Temporal lobe epilepsy causes severe cognitive deficits, but the circuit mechanisms remain unknown. Interneuron death and reorganization during epileptogenesis may disrupt the synchrony of hippocampal inhibition. To test this, we simultaneously recorded from the CA1 and dentate gyrus in pilocarpine-treated epileptic mice with silicon probes during head-fixed virtual navigation. We found desynchronized interneuron firing between the CA1 and dentate gyrus in epileptic mice. Since hippocampal interneurons control information processing, we tested whether CA1 spatial coding was altered in this desynchronized circuit, using a novel wire-free miniscope. We found that CA1 place cells in epileptic mice were unstable and completely remapped across a week. This spatial instability emerged around 6 weeks after status epilepticus, well after the onset of chronic seizures and interneuron death. Finally, CA1 network modeling showed that desynchronized inputs can impair the precision and stability of CA1 place cells. Together, these results demonstrate that temporally precise intrahippocampal communication is critical for spatial processing.
Commentary
Memory impairment is a pervasive comorbidity of temporal lobe epilepsy (TLE), and therefore, it is important to gain mechanistic understanding of how memory processes are dysfunctional in epilepsy. Pathological signatures of epilepsy such as seizures and interictal spikes emerge at the network level—and thus a prevalent idea in the field is that mechanistic understanding of ictal and interictal activity requires network-level observation and analysis. Parallel efforts to understand memory deficits in epilepsy are similarly adopting system-level approaches to determine coding deficits that would confer memory impairment. The study by Shuman, Ahoaroni, Cai et al is one such study. A tour de force, employing high-density electrophysiology, chronic wireless one-photon calcium imaging in freely moving animals, electroencephalogram, computational modeling, and behavior, their study confirms several observations from other laboratories, adds unprecedented time line data about the evolution of functional disruption during disease progression, and puts forth an “input timing” hypothesis for memory deficits.1
Neurons within the rodent hippocampus have tuning curves that reflect the spatial position of the animal, so called “place cells.” Place cells are thus active when animals are at specific locations in a maze. This neural code is thus commonly studied as a proxy for the integrity of spatial memory, and furthermore, it is postulated that degradations in codes for place would confer memory impairment. Several labs have found deficits in place coding in animal models of TLE. Especially in this era of “crisis of reproducibility in biological sciences,”2 it is essential to highlight when findings are robust across laboratories—and in this case, across animal models for TLE. Including this study, several laboratories have now reported that in chronic epilepsy, the spatial tuning curves of place cells broaden and are less stable over time and furthermore that the proportion of active cells that encode place is decreased in TLE.3,4 The study by Shuman et al stands out from past research in 2 big ways. First, by employing wireless one-photon imaging, they have recorded from an enormous population of neurons and are able to record during behaviors that are hindered when animals are tethered. Second—and very importantly—their method allows longitudinal recording. This allowed for them to track place cells over days and show that instability in the code is massive when looking at larger timescales. Furthermore, they were able to determine when in course of epilepsy the deficits in place coding emerged. They found that place cell deterioration happened well after animals developed chronic behavioral seizures. Thus, they were able to rule out that place cell deterioration is mediated directly by interneuron death (which occurs early in epileptogenesis) or directly by the emergence of seizures—because seizures emerged several weeks before changes in place coding.

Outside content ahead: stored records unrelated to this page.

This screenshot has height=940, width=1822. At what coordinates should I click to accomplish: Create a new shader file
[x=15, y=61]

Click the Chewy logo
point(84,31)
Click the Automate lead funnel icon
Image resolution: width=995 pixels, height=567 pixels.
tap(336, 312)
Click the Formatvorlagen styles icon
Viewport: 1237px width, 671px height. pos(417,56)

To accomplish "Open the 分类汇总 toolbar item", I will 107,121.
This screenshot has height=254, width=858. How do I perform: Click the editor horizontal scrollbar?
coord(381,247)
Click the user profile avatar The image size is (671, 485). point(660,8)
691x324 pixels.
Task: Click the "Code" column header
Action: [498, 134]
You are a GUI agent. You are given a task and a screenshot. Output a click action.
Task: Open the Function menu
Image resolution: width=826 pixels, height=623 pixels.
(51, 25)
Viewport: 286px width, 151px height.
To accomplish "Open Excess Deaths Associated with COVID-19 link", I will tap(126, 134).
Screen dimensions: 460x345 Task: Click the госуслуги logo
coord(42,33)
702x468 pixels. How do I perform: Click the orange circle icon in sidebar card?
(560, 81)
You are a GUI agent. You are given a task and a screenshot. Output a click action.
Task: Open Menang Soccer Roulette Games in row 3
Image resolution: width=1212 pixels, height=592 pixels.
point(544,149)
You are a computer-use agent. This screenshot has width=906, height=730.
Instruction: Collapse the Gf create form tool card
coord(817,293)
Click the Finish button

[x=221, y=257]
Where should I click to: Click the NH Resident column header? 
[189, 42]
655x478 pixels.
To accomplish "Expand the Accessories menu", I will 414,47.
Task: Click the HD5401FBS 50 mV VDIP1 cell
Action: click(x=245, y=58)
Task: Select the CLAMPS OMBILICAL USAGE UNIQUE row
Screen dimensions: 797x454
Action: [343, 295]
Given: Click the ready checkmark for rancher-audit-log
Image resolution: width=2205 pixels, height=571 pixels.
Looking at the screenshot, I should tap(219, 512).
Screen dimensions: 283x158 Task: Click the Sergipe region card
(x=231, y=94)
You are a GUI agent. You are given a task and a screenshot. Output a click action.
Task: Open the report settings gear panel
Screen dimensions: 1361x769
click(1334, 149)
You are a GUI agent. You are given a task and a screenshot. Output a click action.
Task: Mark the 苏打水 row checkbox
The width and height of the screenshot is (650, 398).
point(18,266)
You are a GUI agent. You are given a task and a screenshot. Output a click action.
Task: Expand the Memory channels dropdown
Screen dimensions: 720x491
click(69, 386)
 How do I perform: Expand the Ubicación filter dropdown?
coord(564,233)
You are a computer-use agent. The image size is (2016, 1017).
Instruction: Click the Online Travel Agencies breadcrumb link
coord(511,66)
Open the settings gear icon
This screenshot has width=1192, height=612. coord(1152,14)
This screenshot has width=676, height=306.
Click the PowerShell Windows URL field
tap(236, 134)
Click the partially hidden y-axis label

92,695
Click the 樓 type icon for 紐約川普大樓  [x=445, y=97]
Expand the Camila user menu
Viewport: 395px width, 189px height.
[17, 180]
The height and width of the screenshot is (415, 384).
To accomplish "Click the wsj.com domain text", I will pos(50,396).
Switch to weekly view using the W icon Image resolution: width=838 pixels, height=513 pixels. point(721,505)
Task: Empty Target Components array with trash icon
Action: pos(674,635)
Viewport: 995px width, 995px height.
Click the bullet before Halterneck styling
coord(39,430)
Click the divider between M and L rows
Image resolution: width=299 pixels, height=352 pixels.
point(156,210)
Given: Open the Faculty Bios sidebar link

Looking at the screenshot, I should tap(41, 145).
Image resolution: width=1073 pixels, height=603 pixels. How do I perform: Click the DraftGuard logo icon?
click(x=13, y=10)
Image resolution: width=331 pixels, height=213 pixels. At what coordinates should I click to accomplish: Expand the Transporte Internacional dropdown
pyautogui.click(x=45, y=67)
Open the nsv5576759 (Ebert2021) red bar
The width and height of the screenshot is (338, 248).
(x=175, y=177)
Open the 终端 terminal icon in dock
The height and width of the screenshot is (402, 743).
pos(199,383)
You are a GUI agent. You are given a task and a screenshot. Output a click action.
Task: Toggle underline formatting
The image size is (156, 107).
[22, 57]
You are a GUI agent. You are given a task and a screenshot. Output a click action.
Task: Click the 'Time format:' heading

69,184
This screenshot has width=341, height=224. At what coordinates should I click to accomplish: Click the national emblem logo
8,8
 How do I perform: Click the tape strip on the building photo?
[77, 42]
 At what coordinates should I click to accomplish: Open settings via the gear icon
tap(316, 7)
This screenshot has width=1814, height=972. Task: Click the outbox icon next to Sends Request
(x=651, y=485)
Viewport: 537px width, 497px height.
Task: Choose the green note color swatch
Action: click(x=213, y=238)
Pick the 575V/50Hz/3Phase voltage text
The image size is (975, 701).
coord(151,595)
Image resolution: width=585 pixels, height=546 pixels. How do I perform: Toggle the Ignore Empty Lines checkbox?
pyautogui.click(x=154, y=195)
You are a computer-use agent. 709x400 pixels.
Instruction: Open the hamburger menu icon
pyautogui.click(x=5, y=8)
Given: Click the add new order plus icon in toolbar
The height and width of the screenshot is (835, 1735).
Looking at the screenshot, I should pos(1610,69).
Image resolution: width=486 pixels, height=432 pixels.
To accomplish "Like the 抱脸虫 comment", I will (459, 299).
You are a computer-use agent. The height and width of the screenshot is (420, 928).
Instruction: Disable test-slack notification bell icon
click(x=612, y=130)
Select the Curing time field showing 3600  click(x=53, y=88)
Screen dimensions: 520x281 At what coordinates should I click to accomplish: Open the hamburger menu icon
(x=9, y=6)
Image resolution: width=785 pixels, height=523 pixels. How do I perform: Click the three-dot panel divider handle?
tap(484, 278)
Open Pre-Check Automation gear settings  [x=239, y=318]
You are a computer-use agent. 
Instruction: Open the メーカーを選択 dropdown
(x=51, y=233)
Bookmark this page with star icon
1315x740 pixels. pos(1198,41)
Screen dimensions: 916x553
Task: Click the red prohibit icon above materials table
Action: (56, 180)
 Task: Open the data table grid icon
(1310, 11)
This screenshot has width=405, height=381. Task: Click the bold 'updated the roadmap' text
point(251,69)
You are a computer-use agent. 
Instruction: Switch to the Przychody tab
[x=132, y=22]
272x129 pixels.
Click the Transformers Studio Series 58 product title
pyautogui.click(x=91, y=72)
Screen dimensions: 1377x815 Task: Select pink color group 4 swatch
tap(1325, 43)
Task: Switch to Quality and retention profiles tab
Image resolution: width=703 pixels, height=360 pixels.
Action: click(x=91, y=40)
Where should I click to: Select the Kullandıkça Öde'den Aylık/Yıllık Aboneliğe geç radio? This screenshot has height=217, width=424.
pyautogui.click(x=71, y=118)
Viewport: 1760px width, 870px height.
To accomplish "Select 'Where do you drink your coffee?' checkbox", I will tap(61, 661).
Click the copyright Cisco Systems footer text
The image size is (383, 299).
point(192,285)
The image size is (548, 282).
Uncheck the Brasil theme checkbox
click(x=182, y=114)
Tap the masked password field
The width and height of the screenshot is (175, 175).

Instead, they propose that place cell deterioration occurs because of mistimed inputs arriving to CA1. With silicon probe recordings, they found that interneurons in the dentate gyrus lose their temporal coordination with theta rhythm at the population level. Theta rhythm is a voltage oscillation that dominates hippocampal local field potential when animals are running. Typically, interneurons fire synchronously at specific phases of theta rhythm. Here, it was observed that individual neurons are still theta rhythmic, but they fire at different phases of CA1 theta with respect to one another. This results in a mismatch between population activity in CA1 and dentate gyrus. They modeled improper interneuron coordination within the dentate gyrus by perturbing the timing of inputs to CA1 (CA3 and entorhinal cortex). This was done because their model was confined to CA1. They show that such mistimed input to CA1 is capable of conferring place field deficits consistent with what they observe experimentally. Using the same logic as used for ruling out other mechanisms, it will be important to determine when the temporal discoordination emerges during the course of epilepsy—in other words, does temporal discoordination precede place cell deterioration. If the timing is right (pun intended), it is exciting to consider how such timing deficits emerge and could be rescued.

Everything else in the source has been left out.